A while ago we took bus 35, the only bus which runs from our little Chinese village to the nearby city of Liangxiang, in the opposite direction.
Away from Liangxiang.
Along the way we got off & discovered the most beautiful organic fruit farm.
Today we decided to take the bus again.
But ride it until it stops.
Or returns to our village.
After 30 minutes it stopped, of ambling along beautiful country roads & through picturesque little villages.
The conductor asking us to disembark.
Google Maps, with the helpmof a sturdy VPN, informed us that we were in ZuCun, or Zu Village.
The place didn’t look like much, but we’ve learnt that the most exquisite treasures are around the corner, if only we are willing to take a walk.
Life is often like this.
Somewhere the bus stops & then we have to get off & if we are willing to walk where we are, we might just experience something great.
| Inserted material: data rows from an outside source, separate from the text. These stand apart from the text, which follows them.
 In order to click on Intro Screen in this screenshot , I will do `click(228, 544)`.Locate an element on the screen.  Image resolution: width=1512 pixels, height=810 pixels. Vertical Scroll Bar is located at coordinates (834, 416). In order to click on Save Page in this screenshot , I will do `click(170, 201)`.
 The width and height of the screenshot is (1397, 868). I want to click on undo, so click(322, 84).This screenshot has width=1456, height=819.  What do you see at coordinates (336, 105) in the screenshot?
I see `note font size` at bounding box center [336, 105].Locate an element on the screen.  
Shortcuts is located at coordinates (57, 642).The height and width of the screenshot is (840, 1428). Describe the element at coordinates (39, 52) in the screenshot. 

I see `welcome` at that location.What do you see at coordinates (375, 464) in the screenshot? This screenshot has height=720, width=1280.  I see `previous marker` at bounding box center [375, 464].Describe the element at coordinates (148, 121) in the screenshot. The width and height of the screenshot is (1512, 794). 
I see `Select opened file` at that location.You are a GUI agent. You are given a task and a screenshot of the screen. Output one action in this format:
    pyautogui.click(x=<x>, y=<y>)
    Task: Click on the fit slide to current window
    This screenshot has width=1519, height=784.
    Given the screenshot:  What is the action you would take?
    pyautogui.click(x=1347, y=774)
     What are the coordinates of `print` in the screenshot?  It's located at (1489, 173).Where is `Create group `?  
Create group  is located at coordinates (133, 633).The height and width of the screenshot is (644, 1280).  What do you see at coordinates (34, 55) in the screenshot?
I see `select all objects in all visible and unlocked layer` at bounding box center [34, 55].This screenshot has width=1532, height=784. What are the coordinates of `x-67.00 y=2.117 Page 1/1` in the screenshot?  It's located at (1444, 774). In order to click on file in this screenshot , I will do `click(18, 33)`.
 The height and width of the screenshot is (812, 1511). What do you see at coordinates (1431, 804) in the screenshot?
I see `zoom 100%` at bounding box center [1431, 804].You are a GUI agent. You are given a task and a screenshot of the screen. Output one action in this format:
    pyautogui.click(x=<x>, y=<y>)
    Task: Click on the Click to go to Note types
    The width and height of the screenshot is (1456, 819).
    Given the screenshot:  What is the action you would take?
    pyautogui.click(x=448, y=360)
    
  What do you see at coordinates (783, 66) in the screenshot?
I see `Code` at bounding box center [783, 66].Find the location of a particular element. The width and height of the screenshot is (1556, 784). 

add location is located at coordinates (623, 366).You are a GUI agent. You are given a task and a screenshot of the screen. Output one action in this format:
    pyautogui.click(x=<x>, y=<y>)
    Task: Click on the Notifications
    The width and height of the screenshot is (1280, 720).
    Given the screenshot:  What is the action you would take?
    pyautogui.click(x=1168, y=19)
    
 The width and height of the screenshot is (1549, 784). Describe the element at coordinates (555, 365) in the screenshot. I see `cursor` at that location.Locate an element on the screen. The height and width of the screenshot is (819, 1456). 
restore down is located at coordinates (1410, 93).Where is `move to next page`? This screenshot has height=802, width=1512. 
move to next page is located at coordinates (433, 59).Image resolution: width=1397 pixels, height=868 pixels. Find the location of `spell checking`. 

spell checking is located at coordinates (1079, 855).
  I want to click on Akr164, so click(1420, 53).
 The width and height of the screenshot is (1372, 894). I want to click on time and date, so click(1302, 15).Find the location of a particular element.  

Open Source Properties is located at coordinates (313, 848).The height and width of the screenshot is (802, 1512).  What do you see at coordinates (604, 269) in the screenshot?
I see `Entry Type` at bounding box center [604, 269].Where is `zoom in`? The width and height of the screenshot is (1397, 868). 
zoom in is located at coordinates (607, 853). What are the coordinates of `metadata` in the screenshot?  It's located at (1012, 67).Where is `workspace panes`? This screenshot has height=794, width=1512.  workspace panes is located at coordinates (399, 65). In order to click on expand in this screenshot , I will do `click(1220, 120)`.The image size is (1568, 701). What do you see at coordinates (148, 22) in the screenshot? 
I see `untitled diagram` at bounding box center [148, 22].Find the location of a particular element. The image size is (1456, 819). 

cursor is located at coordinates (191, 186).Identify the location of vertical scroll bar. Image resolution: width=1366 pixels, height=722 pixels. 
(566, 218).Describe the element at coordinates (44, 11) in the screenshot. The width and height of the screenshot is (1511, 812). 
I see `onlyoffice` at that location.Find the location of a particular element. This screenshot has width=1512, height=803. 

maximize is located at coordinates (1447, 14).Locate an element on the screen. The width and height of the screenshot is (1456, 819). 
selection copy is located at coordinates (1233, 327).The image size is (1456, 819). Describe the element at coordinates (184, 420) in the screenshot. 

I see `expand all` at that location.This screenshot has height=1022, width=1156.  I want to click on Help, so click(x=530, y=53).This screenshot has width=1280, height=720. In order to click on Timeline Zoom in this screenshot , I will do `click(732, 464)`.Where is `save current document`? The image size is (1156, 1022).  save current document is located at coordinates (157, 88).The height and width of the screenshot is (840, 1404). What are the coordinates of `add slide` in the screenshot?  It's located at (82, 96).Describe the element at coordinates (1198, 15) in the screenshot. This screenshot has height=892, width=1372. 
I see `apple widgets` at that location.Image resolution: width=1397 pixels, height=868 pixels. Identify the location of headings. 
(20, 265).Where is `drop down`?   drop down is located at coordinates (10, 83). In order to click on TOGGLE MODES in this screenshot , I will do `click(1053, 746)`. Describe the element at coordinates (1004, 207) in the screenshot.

In the streets of Zu Village, as in the streets of all the villages on the way, corn is spread to dry, workers carefully turning it & working it, so the corn may fall off the cob & dry in the sun.
Happy yellow greet us everywhere.
We get ice cream from the nearest shop.
Then we walk.
Past old Chinese homes.
A pond where old men are fishing.
Then a country road.
Fields of corn & cabbage & nuts & berries.
A river accompanying us & friendly locals greeting us, as we make our way.
We walk past a paper factory.
Then a dam & sluices.
More fruit trees.
More fields of vegetables
Probably we’ll never set foot in Zu Village again.
But we were here.
We saw the old man & his dog, making a vegetable garden on its sidewalks.
We spoke to the boy who waits for the bus, at the end of its line, to carefully wash & clean it, while driver & conductor enjoy a meal.
We sat in the shade of an old Willow Tree.
Greeted the old men as they waited for a fish to bite & spent a moment with a Mom and her toddler who wanted to take a picture with Maddi & Sophia.
It wasn’t a ‘wow’-moment.
It was a quiet one.
A needed one.
We need quiet moments along our way.
We can’t always be on the Great Wall or at the Forbidden City.
In fact, mostly, real life, I think, is lived along forgotten paths, near insignificant little villages, where few tourists make their way.